So if you've been here awhile, you know I'm at the moment ambivalent about having babies. Which, since I don't have a husband, I think is okay. But I must say, tonight, for the first time in a very long time, I enjoyed all the babies at church. I played peek-a-boo with Mike, I watched Si while his mom went to take communion, and I grinned at them as they grinned at me. They hugged my legs.
Then the scriptures: Isaiah 40 is a chapter I know almost by heart, it is full of beautiful imagery about a God that comforts and people that can be resilient. Matthew 28 is one of the "Do not be afraid" stories, and BJ used that as a starting point for an amazing sermon on how God is always reminding us of how he took care of us last time. (She hits her head, of course!)

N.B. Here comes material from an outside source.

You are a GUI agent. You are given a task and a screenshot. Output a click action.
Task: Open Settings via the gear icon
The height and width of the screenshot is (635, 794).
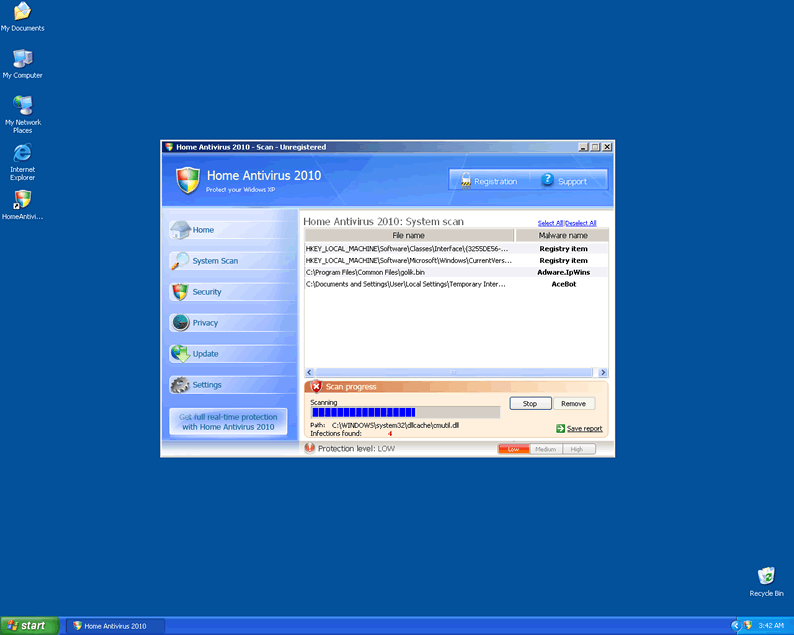[180, 385]
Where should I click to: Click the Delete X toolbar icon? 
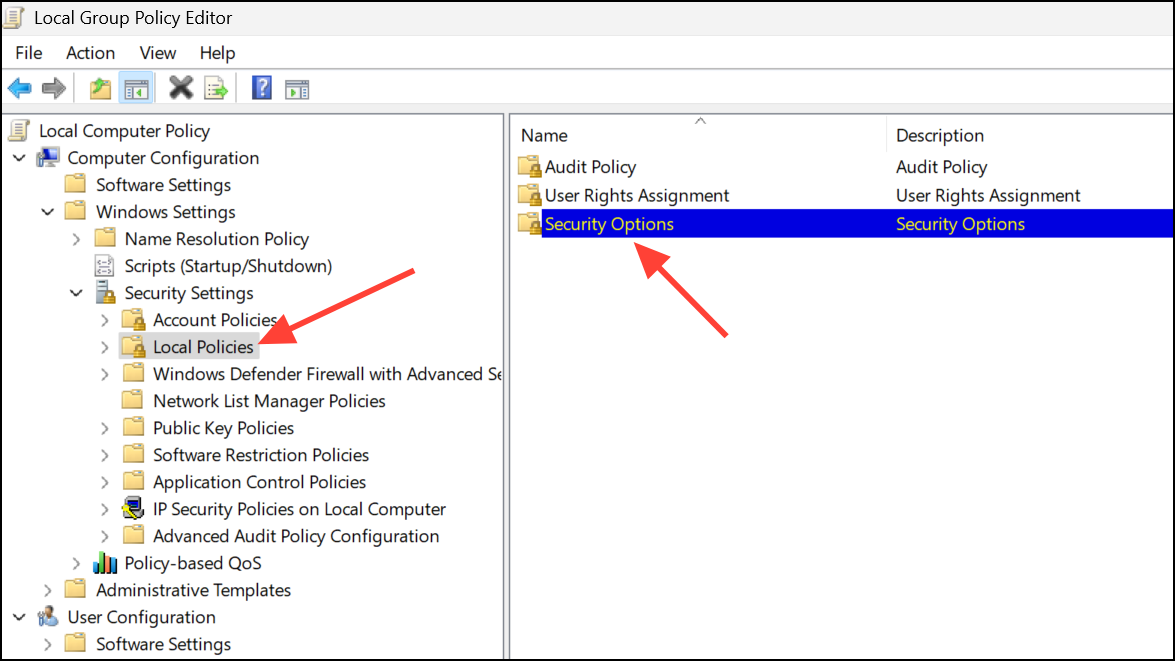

I sat in the "crying room" for most of church, most of the time curled in one of the Queen Ann armchairs, but uncurled myself to take notes once he got into the meat of the sermon. Afterwards, everyone said they liked my new hair cut, and I got to meet a new family and talk to BJ and some other folks. It is so good to share burdens--not complaining, but saying, I am having a hard time. And the other person says, yes, me too. And you both go away, lighter, because you know you're not the only one and you know that your story has helped lift that person, just as their story helped to lift you.
It's like the story of the king and his three sons. Make the journey shorter, said the king, and you'll inherit my kingdom. The first two sons failed. I think maybe the first son recommended a new GPS system, the second son lent him a chariot. The third son said, "I'll walk with you and tell you a story." (Guess which son got the inheritance?)
It amazes me how eating has been so unimportant this weekend--I've only eaten to make sure I get three meals and b/c I take meds and my meds work better with food in the stomach. I didn't even eat half of my Mediterranean Nachos at the SE. But sleep? I got up early and then got back in bed and napped. All afternoon, I had SATC DVDs on, sort of watching them, whilst I purged paper and stuff from my closet. (I liberated 4 laundry baskets, baby!) (Laundry baskets are how I manage clutter.) (I do have to do actual clothing laundry soon, though.) I took a nap at 4 and thought I might sleep through church at six, but I woke up at 10 till. So I took a quick shower.
I'll go sleep some more soon. I don't think we'll be reducing my antidepressants when I see my psychiatrist tomorrow...
2 years ago
3 comments:
:) I'm so glad you are in a place where you are loved. Nothing feels as good as a toddler clutching your legs.
:) Wanted you keep you updated. And yes, to a single woman, nothing feels as good as a toddler clutching your legs.
xo,
SL
What a gift is a good, supportive church family. I've often wondered how we would have come through life's joys and struggles without the believers that God has surrounded us with. I'm glad you are loved and supported!